Hawaiian manta ray research expedition 2015


The end of June we visited Hawaii for the fourth time during the last five years. The goal of the research expedition this year was to collect tissue samples from wild manta rays as well as to observe and document their rapid coloration change.

The expedition started out rather exciting, I had three flights to get to Kona, to the Big Island and the first two planes had mechanical issues so the trip started very stressful. My first plane turned back from the runway while we were taking off and we had to spend almost 2 hours in the plane while they fixed the problem. I was one of the lucky ones who could still catch the next connection, unlike 90% of people on my plane, but when I boarded the next plane, I couldn’t believe my ears when they announced a mechanical issue again on this other plane. Luckily I met my lucky charm, Dr. Dominic D`Agostino, in Los Angeles, who always brings me luck when traveling. Now, together with him the third flight went smoth and we arrived to Kona late night. We spent the next couple days searching for manta rays during the morning hours at cleaning stations, and after dark at feeding aggregations.

We were very lucky to welcome Dr. Mark Deakos as part of our team, since he works locally on Maui on manta rays. He was a great addition to our team since he could guide us to cleaning stations where manta rays can often be found during the day.

We spent a couple hours every morning searching for manta rays and we often found ourselves surrounded by spinner dolphins. The large groups composed of 20 to 100 individuals swam around us and swam together with us while clicking and chirping and playfully chasing each other around us. Unfortunately, these morning trips were less successful and we found Manta rays only twice but we still had wonderful time snorkeling and experiencing the dolphin encounters.

The evening excursions were much more successful. Manta rays are known to gather at certain locations on the western coast of the Big Island where tour operators organize trips to take snorkelers and divers to see the feeding manta rays. The divers, sitting on the bottom, shine their lights up and the snorkelers shine their lights down attracting the plankton to the light to the area between the divers and snorkelers. The Manta rays are attracted to feast on the plankton between the lights and they swim close enough to people that they sometimes gently brush against them. Since Mark needed tissue samples for his studies we decided to concentrate on the tissue sample collection instead of conducting behavioral studies. We collected tiny biopsy samples from the dorsal side of several manta rays so Mark could use the muscle for genetic analysis, whereas I used the skin tissue to do histological processing to reveal the mystery behind the rapid coloration changes.

====================

What you will do>
In the manta ray expedition account, how many individuals made up the large groups of spinner dolphins? Rely only on the manta ray expedition account.

Data segment>
====================

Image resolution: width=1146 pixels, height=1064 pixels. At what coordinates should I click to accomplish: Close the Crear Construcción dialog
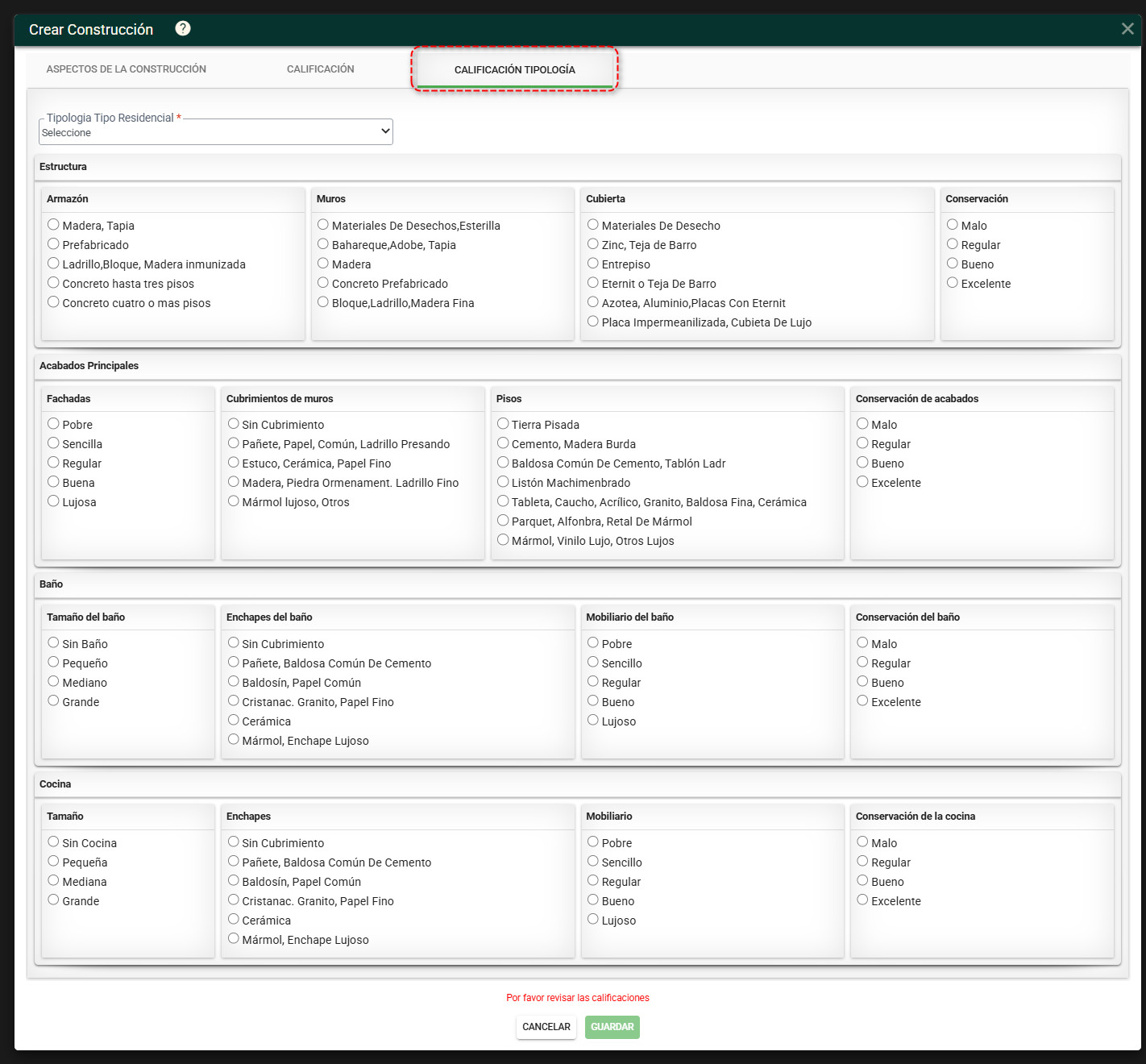coord(1127,29)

====================

Exercise solution>
20 to 100 individuals